§ The task:
For the entries below, return the line holding "Collapse the Ask" together with all lines after it, unchanged, and leave every picture out.
[[ Records for processing, beginning ]]
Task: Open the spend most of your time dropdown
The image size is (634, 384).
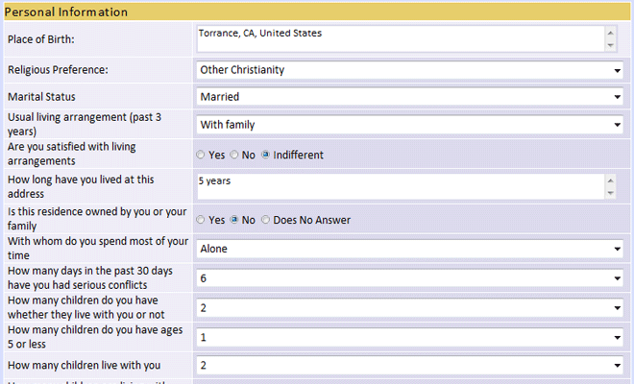Action: (409, 250)

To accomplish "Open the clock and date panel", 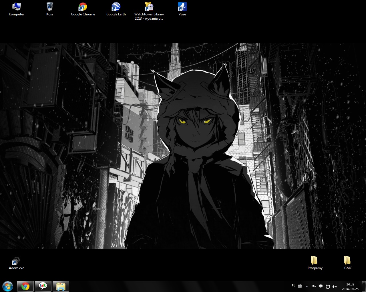I will coord(350,286).
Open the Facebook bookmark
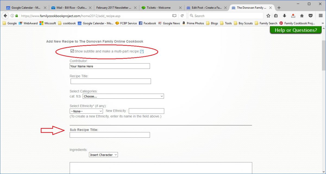326x174 pixels. [x=148, y=23]
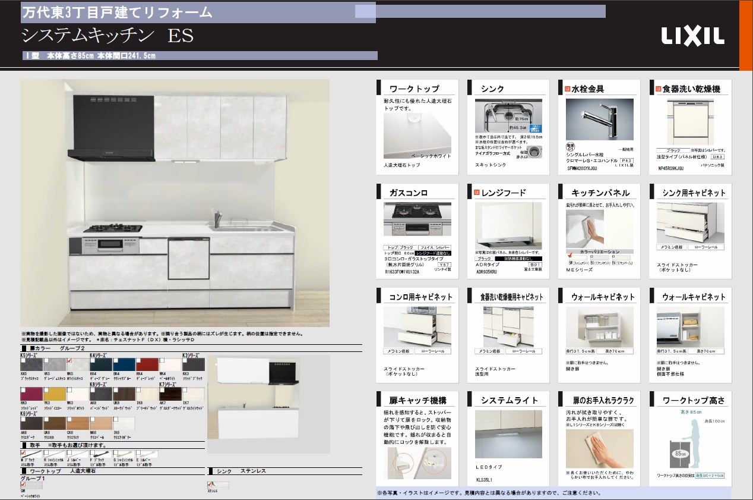Click the ローラーレール label under シンク用キャビネット
The height and width of the screenshot is (500, 753).
click(707, 247)
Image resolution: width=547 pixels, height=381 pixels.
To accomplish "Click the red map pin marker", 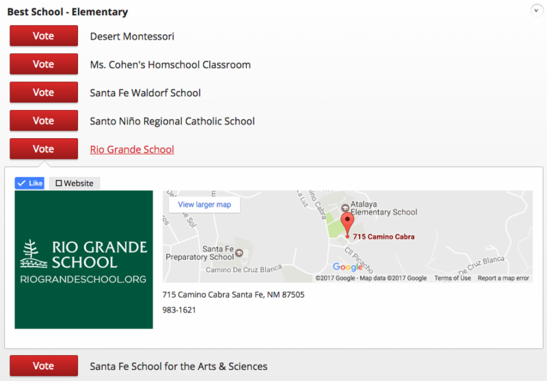I will click(x=347, y=225).
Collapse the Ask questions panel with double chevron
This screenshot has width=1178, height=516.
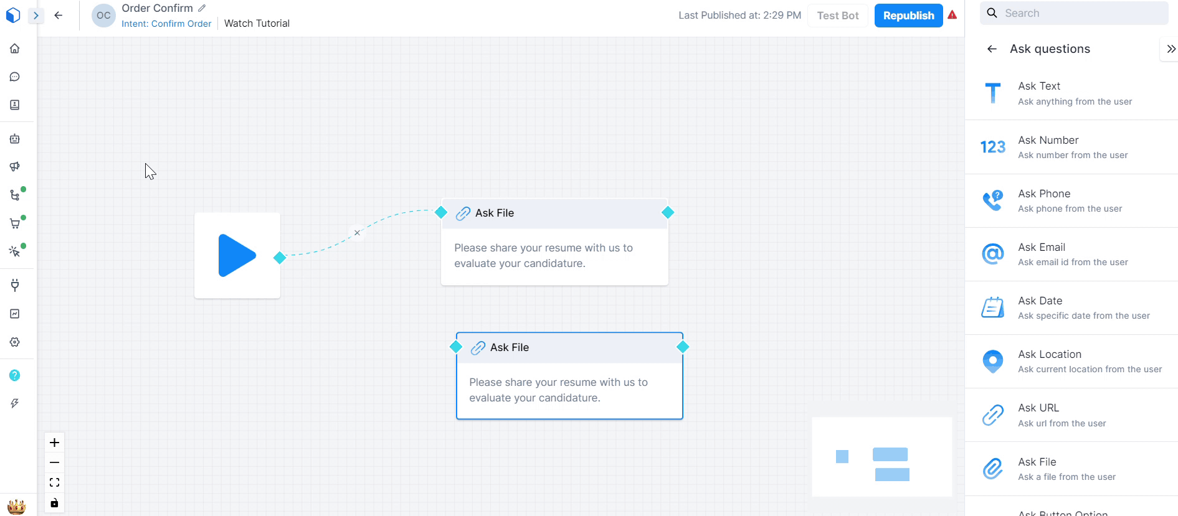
[[ Records for processing, end ]]
§ Reply:
Collapse the Ask questions panel with double chevron
This screenshot has width=1178, height=516.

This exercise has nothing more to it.